There is a set A:
A = {a,b,c belongs to R | f(x) = ax^2 + bx + c, x belongs to R, a is not 0}
And set C is:
C = {f belongs to A | f[Q] contained in Q}
Is the set C from cardinality aleph or aleph nor?
This is what I came up with:
C is aleph:
- f[Q] belongs to P(Q), thus C is aleph, as there are P(Q) different functions in this group
- for h:P(Q) –> C, h(x) = f: R–> R, f[Q] = x, f(x) if x not belongs to Q, x. h is one to one thus has the same cardinality as P(Q)
C is aleph nor:
- Both a, b, c must be from Q thus C is Q * Q * Q thus aleph nor
- There can be functions in A where rationals will produce non rational, and specific sets of rationals are cannot be created using any type of function in A, such as Q itself.

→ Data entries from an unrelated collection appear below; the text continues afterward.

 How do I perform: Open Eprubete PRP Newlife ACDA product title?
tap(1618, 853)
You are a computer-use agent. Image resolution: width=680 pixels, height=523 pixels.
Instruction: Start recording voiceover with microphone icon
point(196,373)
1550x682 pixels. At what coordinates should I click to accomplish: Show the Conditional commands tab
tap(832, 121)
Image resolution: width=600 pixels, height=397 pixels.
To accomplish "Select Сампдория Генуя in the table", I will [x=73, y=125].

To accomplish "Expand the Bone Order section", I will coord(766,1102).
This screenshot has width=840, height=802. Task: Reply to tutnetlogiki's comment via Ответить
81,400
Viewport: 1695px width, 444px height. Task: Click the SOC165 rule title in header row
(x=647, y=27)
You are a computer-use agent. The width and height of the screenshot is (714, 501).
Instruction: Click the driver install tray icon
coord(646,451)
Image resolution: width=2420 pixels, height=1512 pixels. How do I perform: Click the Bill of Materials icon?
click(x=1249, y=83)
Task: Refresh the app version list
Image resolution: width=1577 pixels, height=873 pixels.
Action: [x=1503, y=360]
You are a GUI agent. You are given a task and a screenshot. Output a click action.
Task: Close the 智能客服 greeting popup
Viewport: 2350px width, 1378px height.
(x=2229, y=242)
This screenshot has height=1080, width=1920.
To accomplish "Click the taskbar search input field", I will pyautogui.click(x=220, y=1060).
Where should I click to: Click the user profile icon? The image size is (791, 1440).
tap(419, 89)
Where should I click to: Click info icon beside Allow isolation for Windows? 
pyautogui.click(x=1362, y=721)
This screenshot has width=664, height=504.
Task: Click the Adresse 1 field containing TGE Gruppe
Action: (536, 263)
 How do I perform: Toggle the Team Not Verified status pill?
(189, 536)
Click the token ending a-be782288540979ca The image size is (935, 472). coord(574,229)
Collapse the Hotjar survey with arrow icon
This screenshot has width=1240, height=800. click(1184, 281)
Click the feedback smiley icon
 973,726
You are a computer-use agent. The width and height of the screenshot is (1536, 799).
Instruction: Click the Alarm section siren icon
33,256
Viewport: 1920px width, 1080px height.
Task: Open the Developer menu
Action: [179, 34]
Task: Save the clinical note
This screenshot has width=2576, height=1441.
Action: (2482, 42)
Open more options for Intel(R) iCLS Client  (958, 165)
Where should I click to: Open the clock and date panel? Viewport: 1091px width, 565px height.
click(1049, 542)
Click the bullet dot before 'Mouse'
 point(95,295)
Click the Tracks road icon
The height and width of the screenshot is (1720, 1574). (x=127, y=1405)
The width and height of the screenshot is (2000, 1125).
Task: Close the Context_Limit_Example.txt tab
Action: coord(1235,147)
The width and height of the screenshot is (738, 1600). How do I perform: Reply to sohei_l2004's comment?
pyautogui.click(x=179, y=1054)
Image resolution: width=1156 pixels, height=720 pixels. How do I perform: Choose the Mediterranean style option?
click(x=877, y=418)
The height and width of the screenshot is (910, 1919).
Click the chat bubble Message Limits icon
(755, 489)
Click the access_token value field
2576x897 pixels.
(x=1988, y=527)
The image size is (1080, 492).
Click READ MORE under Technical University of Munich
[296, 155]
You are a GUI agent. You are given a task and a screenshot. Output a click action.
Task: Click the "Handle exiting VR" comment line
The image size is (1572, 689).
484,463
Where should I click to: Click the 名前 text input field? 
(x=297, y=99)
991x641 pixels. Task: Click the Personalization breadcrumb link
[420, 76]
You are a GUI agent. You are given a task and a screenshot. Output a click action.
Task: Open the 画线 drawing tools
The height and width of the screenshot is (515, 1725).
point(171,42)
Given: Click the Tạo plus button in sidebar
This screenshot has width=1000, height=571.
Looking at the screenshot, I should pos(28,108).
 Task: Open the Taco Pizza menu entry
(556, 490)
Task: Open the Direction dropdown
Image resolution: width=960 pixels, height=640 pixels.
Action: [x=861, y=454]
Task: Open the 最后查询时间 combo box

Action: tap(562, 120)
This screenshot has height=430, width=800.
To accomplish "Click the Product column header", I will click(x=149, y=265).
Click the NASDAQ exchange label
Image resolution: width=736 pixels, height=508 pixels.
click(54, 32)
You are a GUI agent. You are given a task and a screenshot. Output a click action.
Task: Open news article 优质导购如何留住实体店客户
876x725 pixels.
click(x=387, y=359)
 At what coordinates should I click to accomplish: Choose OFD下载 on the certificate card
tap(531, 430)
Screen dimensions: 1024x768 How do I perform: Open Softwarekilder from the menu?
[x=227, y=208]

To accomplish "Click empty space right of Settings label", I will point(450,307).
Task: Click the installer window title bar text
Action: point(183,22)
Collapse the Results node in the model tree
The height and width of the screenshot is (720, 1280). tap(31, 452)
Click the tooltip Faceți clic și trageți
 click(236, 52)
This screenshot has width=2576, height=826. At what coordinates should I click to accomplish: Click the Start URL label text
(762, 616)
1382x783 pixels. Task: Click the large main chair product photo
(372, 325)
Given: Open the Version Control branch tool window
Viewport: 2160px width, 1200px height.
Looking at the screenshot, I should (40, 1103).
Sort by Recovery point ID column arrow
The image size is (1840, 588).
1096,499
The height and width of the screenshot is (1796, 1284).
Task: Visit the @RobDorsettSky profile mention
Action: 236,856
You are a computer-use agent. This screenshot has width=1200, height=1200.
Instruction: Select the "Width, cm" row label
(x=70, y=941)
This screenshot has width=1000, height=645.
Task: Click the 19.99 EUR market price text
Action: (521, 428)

I believe it to be aleph, but did not manage to find any proof to that. which cardinality does this set belongs to? And what is the proof for that?
Best Answer
Since$$c=f(0),\,a+b=f(1)-f(0),\,3a+b=f(2)-f(1)$$implies$$a=\frac{f(0)+f(2)}{2}-f(1),\,b=\frac{f(0)-f(2)}{2}+f(1),$$specifying the coefficients of $f\in C$ is equivalent to specifying arbitrary rational values of $f(0),\,f(1),\,f(2)$. So $|C|=|\Bbb Q|^3=|\Bbb N|$, which English-speaking mathematicians usually denote $\aleph_0$ so that $|R|=2^{\aleph_0}$.